D’autre part, la multiplicité des noms vulgaires de cette plante témoigne aussi en faveur, sinon de la spontanéité de l’espèce, au moins de son usage alimentaire ancien, car, en général, les légumes indigènes sont seuls pourvus d’une riche synonymie.

La Mâche s’appelle encore doucette, boursette, blanchette, éclairette, pommette, chuquette, orillette, gallinette, poule grasse, coquille, rampon, accroupie, laitue d’agneau, salade de blé, salade royale, salade de chanoine, barbe de chanoine, et autres.

Le mot Mâche est d’origine inconnue. Il ne semble pas entré dans la langue française avant le XVIIe siècle. Le vieux Dictionnaire de Jean Nicot (1606) ne le connaît pas. Le Dictionnaire de Cotgrave (1611) le montre probablement pour la première fois « Mache… une herbe ». La forme primitive étant Mache, le mot ne semble pas dériver du verbe mâcher qui s’écrivait autrefois mascher.

Doucette s’explique par la saveur douceâtre de la plante. On mange la Mâche en salade pendant le carême, d’où salade de chanoine. Laitue d’agneau, parce que la plante est recherchée par les brebis, etc. La plupart des noms étrangers sont des traductions de ces noms vulgaires qui ont aussi formé les dénominations scientifiques de Tabernæmontanus et de Dodoens : Lactuca agnina et Album Olus.

Locusta, nom donné par Gesner, a été conservé par Linné comme nom spécifique dans Valerianella Locusta. Ce nom aurait été donné à la Mâche par les commentateurs de Pline au XVe siècle.

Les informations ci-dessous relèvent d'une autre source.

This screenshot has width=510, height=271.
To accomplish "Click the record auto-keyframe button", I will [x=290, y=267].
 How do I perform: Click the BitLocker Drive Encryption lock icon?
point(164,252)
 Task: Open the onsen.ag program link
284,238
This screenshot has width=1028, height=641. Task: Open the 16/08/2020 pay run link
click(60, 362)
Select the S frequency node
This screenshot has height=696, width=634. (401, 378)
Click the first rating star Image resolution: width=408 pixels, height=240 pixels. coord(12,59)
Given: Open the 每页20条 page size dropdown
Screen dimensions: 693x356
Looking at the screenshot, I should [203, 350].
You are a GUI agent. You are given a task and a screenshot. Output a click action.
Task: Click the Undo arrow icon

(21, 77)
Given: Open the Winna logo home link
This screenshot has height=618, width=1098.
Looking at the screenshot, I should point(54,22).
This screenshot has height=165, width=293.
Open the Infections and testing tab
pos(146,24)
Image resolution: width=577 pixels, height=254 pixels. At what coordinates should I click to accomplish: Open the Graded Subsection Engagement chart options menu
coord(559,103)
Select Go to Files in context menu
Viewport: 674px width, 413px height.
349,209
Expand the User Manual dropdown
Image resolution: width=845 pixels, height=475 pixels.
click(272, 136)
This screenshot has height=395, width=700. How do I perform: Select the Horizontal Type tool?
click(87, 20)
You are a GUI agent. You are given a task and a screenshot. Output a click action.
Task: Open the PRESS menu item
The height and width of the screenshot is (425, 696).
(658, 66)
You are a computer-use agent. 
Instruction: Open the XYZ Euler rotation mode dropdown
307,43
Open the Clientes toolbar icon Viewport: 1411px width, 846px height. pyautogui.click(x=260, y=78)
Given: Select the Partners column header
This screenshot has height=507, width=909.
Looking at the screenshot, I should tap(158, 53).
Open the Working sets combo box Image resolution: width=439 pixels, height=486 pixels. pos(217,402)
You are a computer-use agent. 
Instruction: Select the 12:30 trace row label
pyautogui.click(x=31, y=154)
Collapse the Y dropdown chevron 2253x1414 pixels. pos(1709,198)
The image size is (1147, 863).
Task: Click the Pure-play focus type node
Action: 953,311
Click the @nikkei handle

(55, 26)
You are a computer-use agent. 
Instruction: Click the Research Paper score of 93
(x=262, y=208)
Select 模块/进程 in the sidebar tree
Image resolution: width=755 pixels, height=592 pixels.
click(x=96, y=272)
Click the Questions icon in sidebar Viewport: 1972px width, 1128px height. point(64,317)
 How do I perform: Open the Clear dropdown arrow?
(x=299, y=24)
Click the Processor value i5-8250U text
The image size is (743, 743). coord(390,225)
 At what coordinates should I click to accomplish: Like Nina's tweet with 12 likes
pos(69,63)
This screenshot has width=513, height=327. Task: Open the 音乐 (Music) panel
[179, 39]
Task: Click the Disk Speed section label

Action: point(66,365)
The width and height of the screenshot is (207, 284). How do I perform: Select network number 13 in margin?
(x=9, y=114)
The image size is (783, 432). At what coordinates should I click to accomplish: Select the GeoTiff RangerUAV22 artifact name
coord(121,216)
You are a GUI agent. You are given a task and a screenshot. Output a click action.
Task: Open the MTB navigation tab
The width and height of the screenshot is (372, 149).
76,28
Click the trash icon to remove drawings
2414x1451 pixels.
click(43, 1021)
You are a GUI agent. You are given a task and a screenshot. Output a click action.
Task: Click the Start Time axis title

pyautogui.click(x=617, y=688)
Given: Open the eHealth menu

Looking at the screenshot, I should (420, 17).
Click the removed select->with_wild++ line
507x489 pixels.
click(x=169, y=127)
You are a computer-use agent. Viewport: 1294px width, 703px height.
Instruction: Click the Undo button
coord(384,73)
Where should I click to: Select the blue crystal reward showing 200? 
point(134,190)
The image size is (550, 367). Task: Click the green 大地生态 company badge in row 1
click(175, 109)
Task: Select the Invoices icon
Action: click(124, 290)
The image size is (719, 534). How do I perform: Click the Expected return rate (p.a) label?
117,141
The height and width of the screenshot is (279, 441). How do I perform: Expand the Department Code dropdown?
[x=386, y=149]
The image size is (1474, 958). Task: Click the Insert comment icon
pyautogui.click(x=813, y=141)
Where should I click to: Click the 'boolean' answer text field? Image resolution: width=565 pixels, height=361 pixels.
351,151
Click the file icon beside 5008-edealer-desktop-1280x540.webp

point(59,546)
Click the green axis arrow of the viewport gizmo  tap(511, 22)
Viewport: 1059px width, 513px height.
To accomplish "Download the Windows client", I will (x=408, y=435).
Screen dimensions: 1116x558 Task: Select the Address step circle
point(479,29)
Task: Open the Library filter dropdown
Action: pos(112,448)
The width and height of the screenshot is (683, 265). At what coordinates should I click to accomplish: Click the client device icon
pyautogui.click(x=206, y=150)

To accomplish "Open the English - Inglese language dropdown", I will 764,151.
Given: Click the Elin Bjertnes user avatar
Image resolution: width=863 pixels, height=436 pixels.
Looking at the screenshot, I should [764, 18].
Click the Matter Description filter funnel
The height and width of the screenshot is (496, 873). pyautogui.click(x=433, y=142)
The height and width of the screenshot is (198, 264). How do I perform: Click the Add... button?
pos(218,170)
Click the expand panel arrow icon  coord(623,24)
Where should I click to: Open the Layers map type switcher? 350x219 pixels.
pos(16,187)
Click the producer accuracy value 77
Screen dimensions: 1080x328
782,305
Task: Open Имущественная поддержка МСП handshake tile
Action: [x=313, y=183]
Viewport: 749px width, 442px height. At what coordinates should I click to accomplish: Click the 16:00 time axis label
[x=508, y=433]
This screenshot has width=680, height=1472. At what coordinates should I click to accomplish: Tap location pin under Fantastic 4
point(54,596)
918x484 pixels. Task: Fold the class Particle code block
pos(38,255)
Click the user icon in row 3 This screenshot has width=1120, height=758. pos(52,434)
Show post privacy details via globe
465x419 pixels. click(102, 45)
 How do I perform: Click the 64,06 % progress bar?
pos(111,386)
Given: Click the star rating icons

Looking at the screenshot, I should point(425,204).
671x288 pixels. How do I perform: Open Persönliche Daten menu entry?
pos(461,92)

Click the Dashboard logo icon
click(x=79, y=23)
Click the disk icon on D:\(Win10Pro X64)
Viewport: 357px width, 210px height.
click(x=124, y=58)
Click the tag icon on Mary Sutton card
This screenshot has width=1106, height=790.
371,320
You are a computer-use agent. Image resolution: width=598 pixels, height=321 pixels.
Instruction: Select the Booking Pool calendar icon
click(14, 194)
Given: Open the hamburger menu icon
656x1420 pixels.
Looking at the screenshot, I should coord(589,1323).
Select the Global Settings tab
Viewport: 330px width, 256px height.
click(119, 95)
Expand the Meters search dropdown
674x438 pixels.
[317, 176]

D’après les Ecritures, saint Jean-Baptiste, réfugié au désert, se nourrissait principalement de sauterelles. Les anciens naturalistes interprétant le mot latin locusta, sauterelle, par herbe sauvage, la Mâche leur semblait être la plante alimentaire dont saint Jean-Baptiste avait dû vivre pendant cette période de son existence. Bupleuron de Césalpin, qu’on a appliqué depuis au genre Bupleurum de la famille des Ombellifères, est une plante alimentaire de Pline, absolument indéterminable.

Les botanistes admettent plusieurs espèces de Mâches indigènes, différenciées par certains caractères tirés du fruit, mais rien ne les distingue au point de vue de l’aspect général. Toutes ces espèces ont des feuilles ovales-oblongues disposées en rosette.

La Mâche a été beaucoup améliorée par la culture. Les petites touffes à feuilles étroites, pointues et peu nombreuses du type sauvage sont devenues beaucoup plus volumineuses par suite du développement précoce des bourgeons axillaires, de sorte que, dans les variétés horticoles, la rosette de feuilles radicales se complique des ramifications de la plante à l’état foliacé. La feuille a pris également, avec plus d’ampleur, une forme arrondie, plus spatulée que celle du type.

Vilmorin admet six variétés distinctes. Les maraîchers cultivent surtout les Mâches ronde, verte d’Etampes, verte à cœur plein, dont les feuilles très charnues supportent mieux le transport que les autres sortes à feuilles moins résistantes.

La Mâche d’Italie, dite aussi Régence, grosse Mâche, est une espèce distincte (Valerianella eriocarpa Desv.), originaire de la région méditerranéenne, à touffe volumineuse, à feuilles légèrement velues. Pendant le XIXe siècle, les maraîchers ont beaucoup cultivé la Mâche d’Italie pour les marchés, à cause de son volume et parce qu’elle est lente à monter. Ils préfèrent aujourd’hui la Mâche verte d’Etampes, variété améliorée mise au commerce en 1873.